* START Text passage *
Documentation: timing out requests without exiting is inherently unsafe #39

aripollak · 2013-12-22T20:47:10Z

I ran into this bug rather frequently on a high traffic site with a somewhat high incidence of timeouts, using Timeout.timeout, very similarly to rack-timeout. It was happening almost daily - a request would time out and raise an exception at a place in ActiveRecord that left a model class in an unclean state; all subsequent requests in the same Unicorn worker that used the corrupted class would crash until the worker was restarted, and who knows what else was corrupted in there but wasn't raising an error.

I've taken to doing the following in an around_filter instead. This might be a good thing to do in rack-timeout, or at least have a note in the README about this possibility, since with enough timeouts you're bound to run into something like it sooner or later. Note that this code is not rescuing from Timeout::Error because if the timeout happens inside a Rails view, it will be caught and re-raised as a ActionView::Template::Error.

  def exit_process_on_timeout(timeout, &block)
    # Ruby's Timeout can leave the process in a bad state since libraries tend
    # not to anticipate having an exception raised arbitrarily.
    # So we assume this process is corrupted and exit it after letting the request finish.
    Timeout.timeout timeout, Timeout::Error, &block
  rescue => e
    if e.message == 'execution expired'
      ::NewRelic::Agent.notice_error e, request: request
      ::NewRelic::Agent::Transaction.stop
      ::NewRelic::Agent.shutdown
      Process.kill 'QUIT', Process.pid
    end

    raise e
  end

The text was updated successfully, but these errors were encountered:

kch · 2013-12-23T20:47:38Z

What I hear is: Rails is such a shit show. Also what FP'ers have been saying since forever: state is the root of all evil.

I wonder how much you can get around activerecord's bullshit by just using transactions. Are the issues you see inherent to AR, or more about your model implementations?

As for AV rewrapping errors, leaving aside the misguidedness therein, I guess it just goes to show you should do as little logic as possible inside views?
* END Text passage *
* START Data *
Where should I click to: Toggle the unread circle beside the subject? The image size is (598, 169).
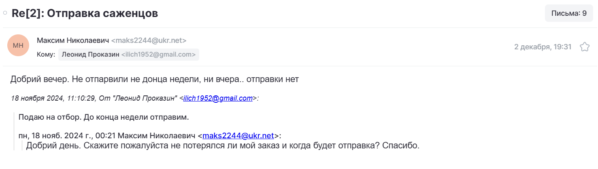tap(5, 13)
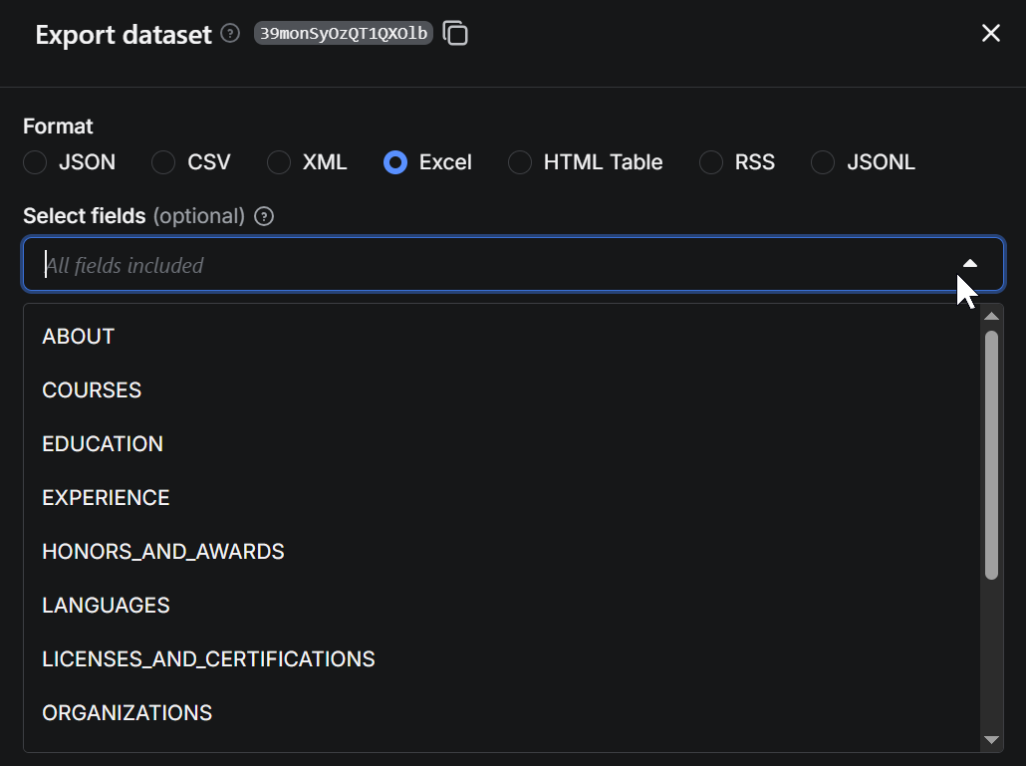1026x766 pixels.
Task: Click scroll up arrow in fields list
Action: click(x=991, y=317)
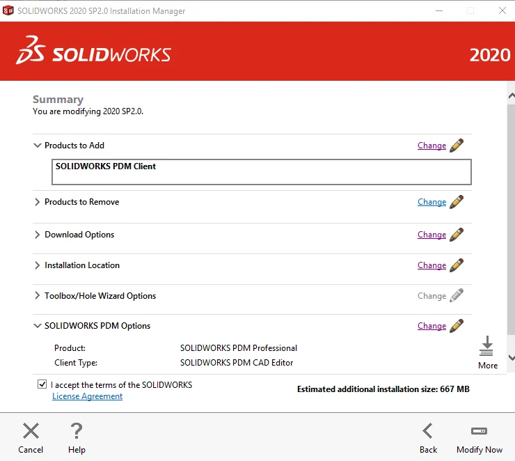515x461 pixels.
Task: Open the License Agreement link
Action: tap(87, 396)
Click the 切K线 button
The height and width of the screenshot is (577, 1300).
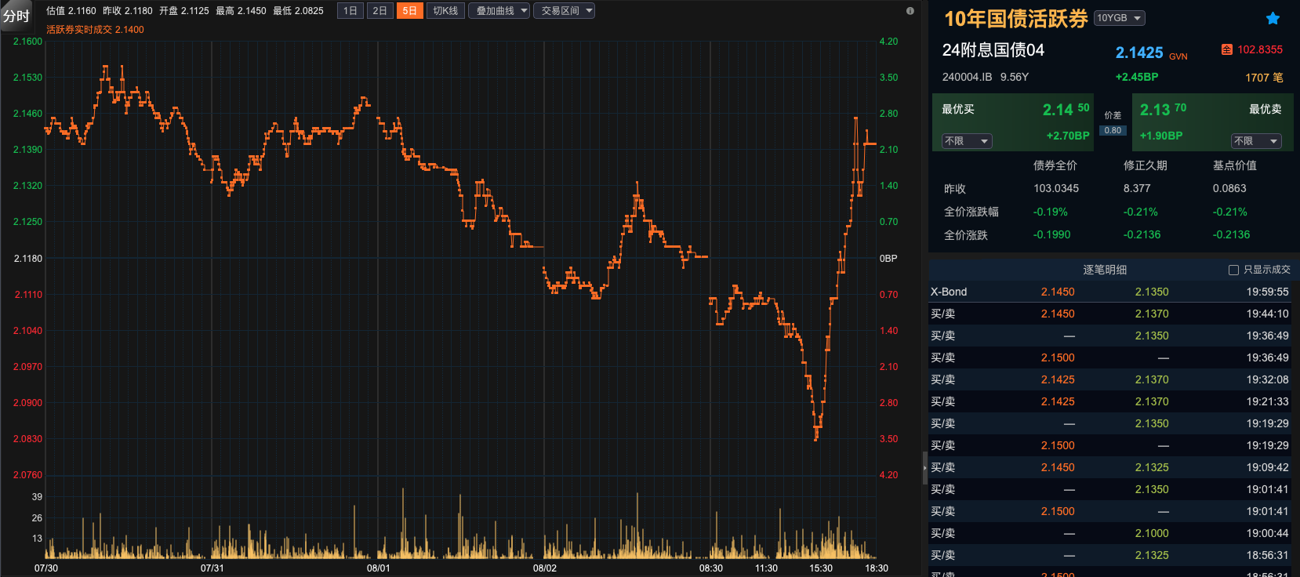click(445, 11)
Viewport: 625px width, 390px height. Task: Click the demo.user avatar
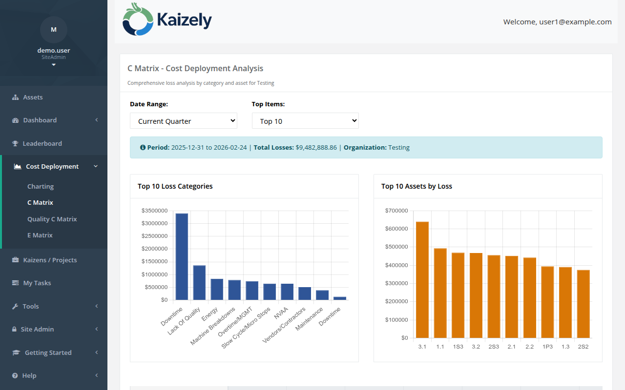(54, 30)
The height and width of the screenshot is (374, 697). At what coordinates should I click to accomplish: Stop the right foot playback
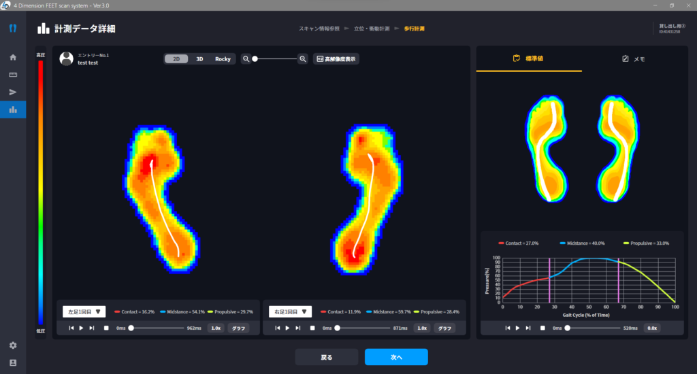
* END Data *
--- Set problem ---
In the rack-timeout thread, why does the posted code not rescue Timeout::Error specifically? Explain in one to three sentences.

--- Output for this exercise ---
When a timeout happens inside a Rails view, the Timeout::Error is caught and re-raised as an ActionView::Template::Error. The code therefore rescues errors generally and checks for the message 'execution expired' instead.